Tsunami Terbesar (Tertinggi) di Dunia

Pada malam 9 Juli 1958, gempabumi sebesar 7,7 skala richter yang terjadi di sepanjang Sesar Fairweather Alaska merobohkan sekitar 30,6 juta meter kubik batuan dan es ke dalam pantai timurlaut Teluk Lituya. Massa batuan tersebut jatuh dari ketinggian sekitar 914 meter dan masuk ke dalam perairan Gilbert Inlet (lihat gambar di bawah). Akibatnya, menghasilkan tsunami lokal yang menabrak garis pantai baratdaya Gilbert Inlet (lihat disini secara lengkap penyebab terjadinya tsunami).

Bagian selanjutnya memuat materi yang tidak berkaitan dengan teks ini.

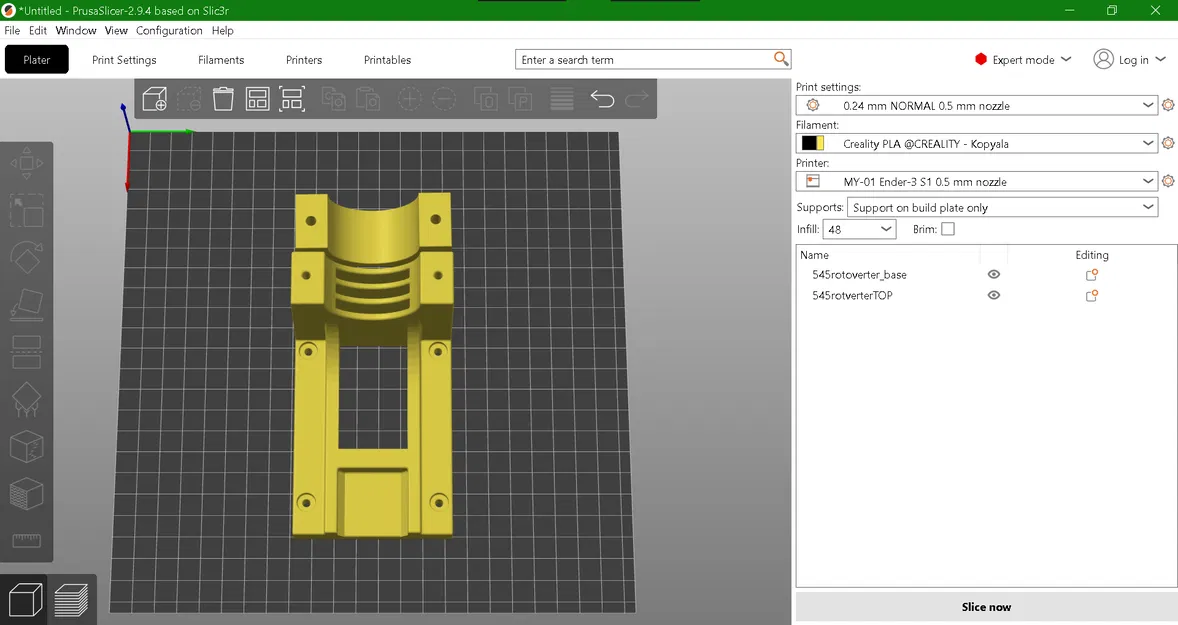Switch to 3D editor view cube icon
This screenshot has height=625, width=1178.
click(x=25, y=600)
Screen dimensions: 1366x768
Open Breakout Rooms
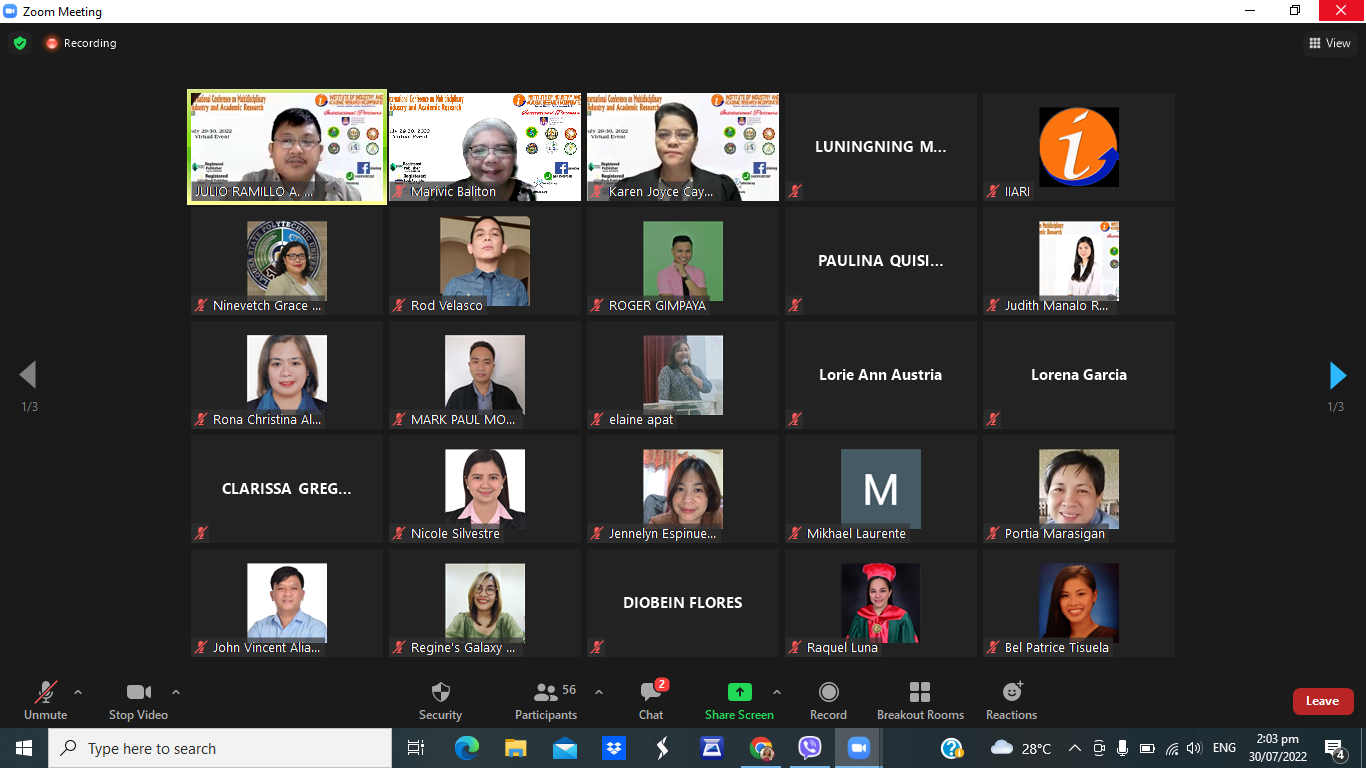click(920, 693)
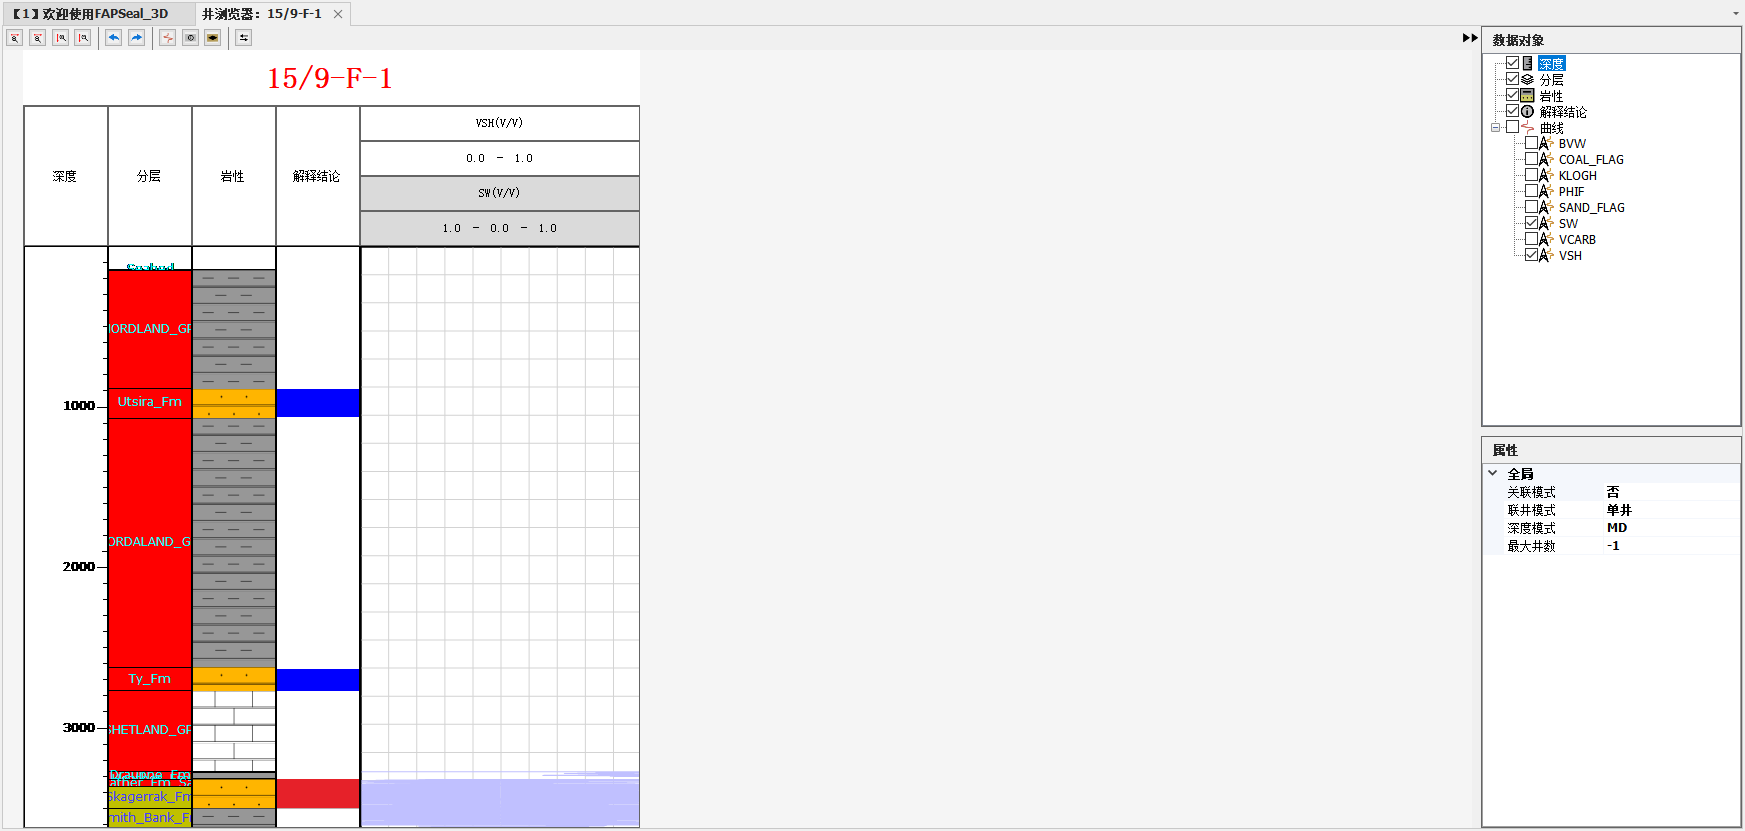
Task: Collapse the 曲线 tree node
Action: pos(1496,128)
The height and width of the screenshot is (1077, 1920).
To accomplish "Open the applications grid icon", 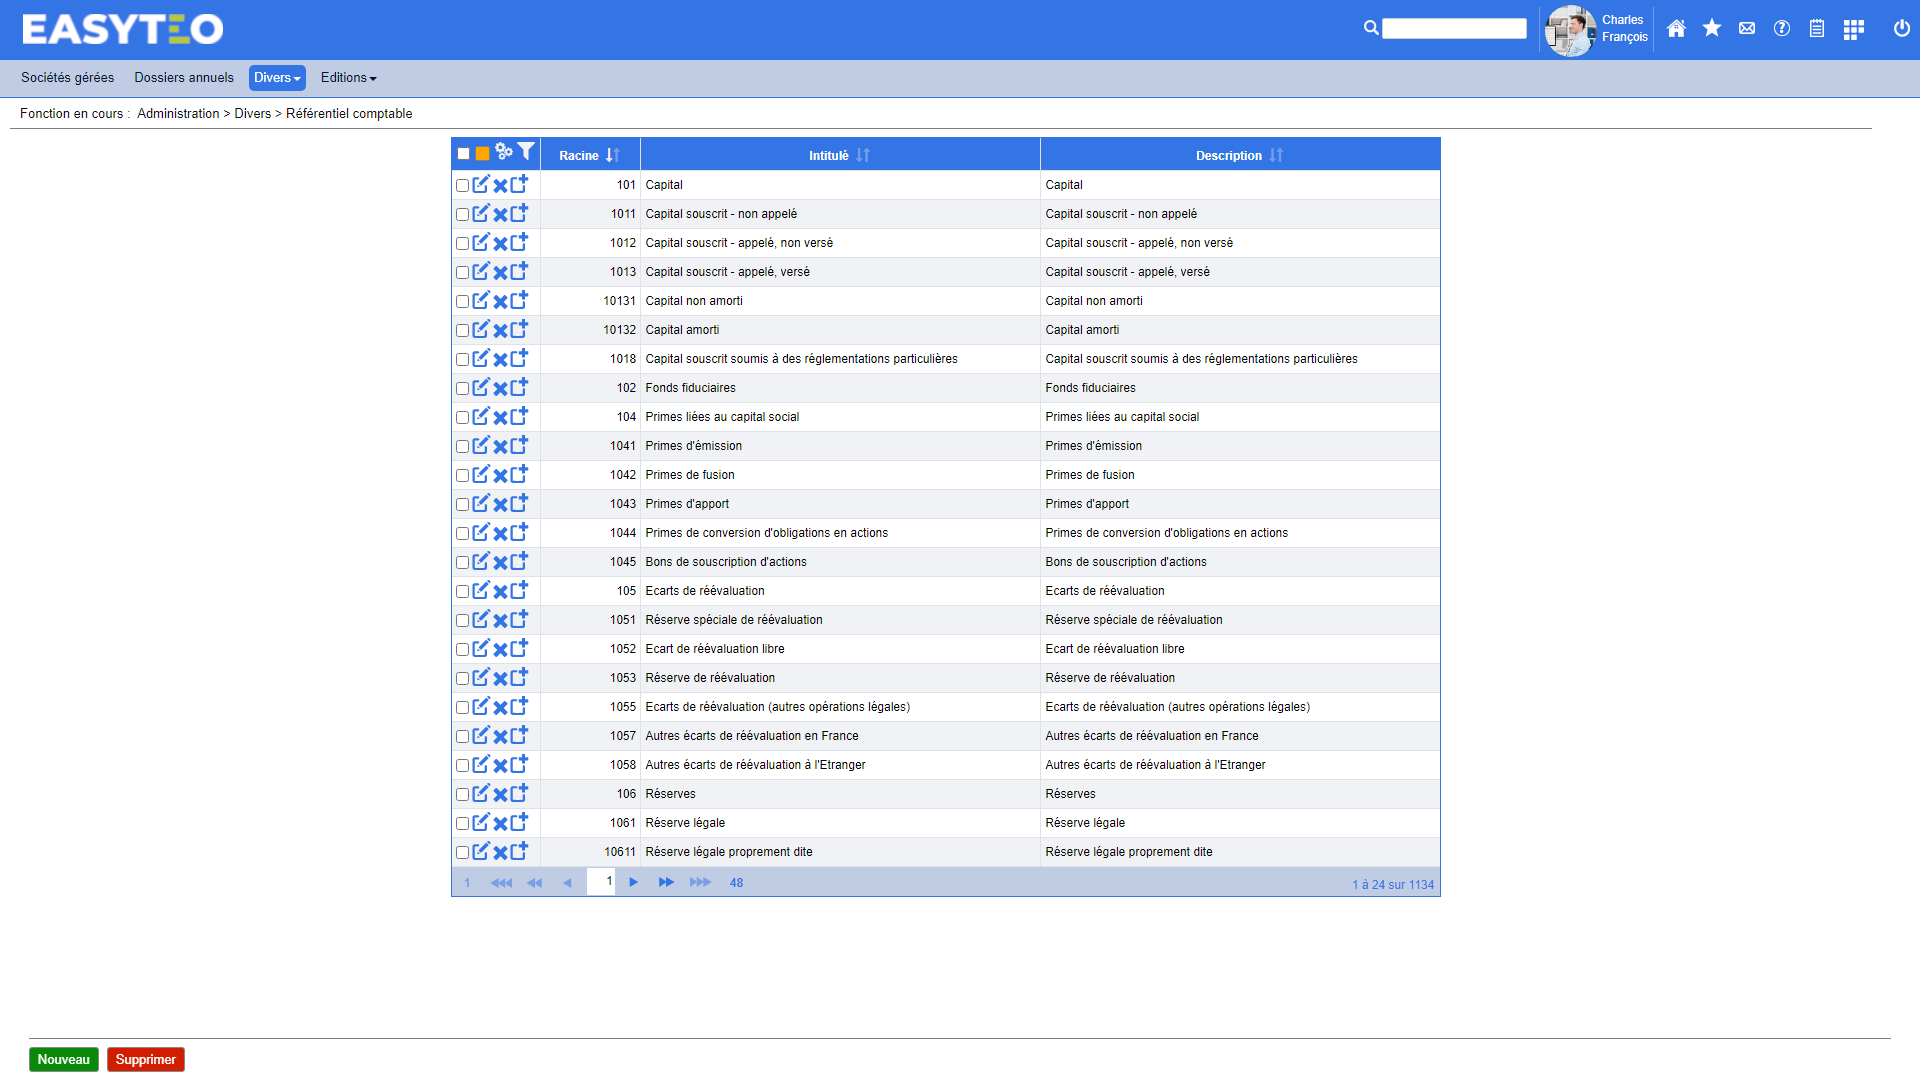I will (x=1853, y=29).
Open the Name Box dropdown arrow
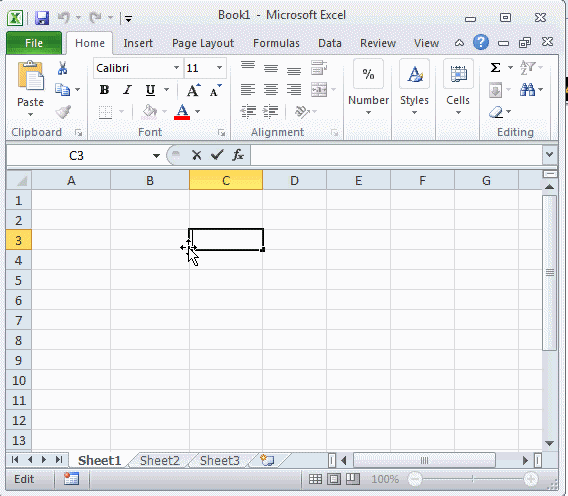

Gelombang tsunami yang terbentuk menghantam dengan kekuatan penuh sepanjang pesisir Lituya Bay. Tinggi gelombang ini hingga mencapai ketinggian 524 meter (1720 kaki) diatas permukaan air laut dan menyapu jutaan pohon dan makhluk hidup lainnya yang berada disepanjang Lituya Bay. Tsunami dengan tinggi gelombang 524 meter tersebut dinobatkan sebagai tsunami terbesar di dunia. Kejadian tsunami yang sebesar ini biasa disebut dengan megatsunami.

Gambar Lituya Bay, tempat terjadinya tsunami terbesar (tertinggi) di dunia.

Megatsunami merupakan sebuah kategori tsunami yang diukur berdasarkan atas ketinggian gelombangnya yang berada pada nilai ratusan bahkan ribuan meter (lihat tsunami di samudra pasifik). Megatsunami lebih banyak disebabkan oleh erupsi gunungapi dan longsoran massa batuan dalam jumlah yang besar. Walaupun megatsunami sangat jarang terjadi, namun ia memiliki potensi penghancuran total jika memang terjadi.